[Required work]
Search the listing for "Task" and copy every line where it appears.

*** Opening of Dataset content ***

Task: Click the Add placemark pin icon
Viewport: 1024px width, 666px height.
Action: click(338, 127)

*** Close of Dataset content ***
*** Opening of Dataset content ***

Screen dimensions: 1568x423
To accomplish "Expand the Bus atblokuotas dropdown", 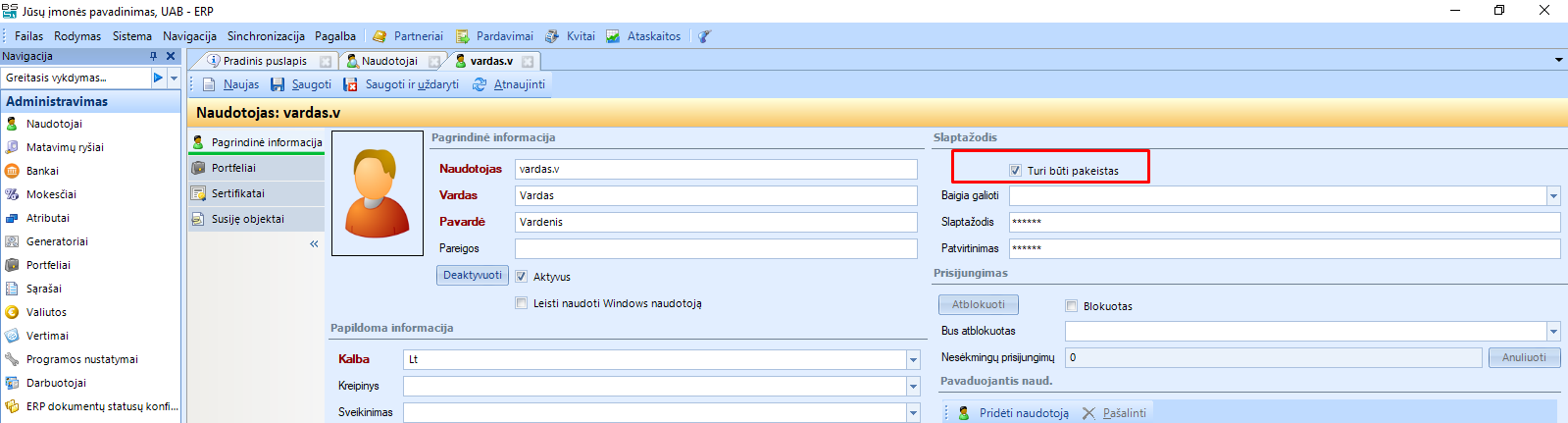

*** Close of Dataset content ***
*** Opening of Dataset content ***

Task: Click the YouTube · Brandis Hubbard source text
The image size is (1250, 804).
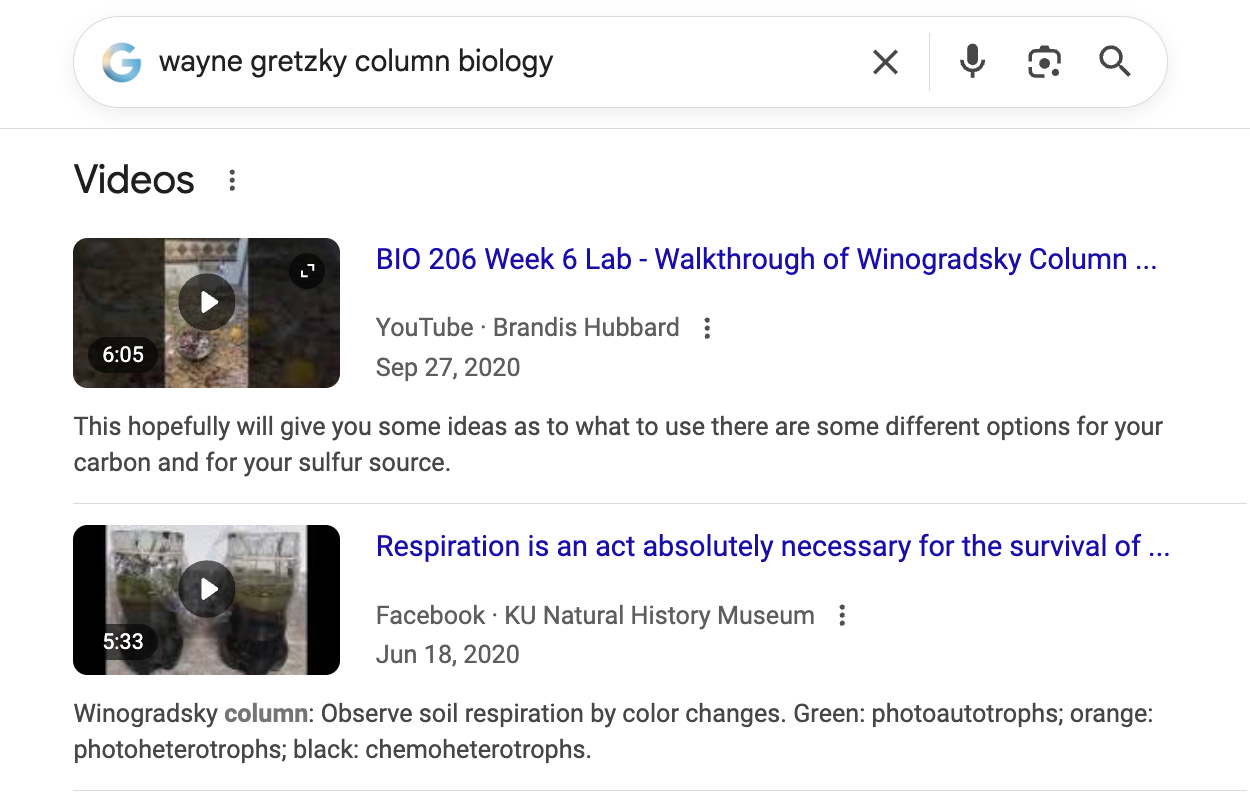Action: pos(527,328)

*** Close of Dataset content ***

[Exercise output]
Task: Click the Add placemark pin icon
Task: Click the YouTube · Brandis Hubbard source text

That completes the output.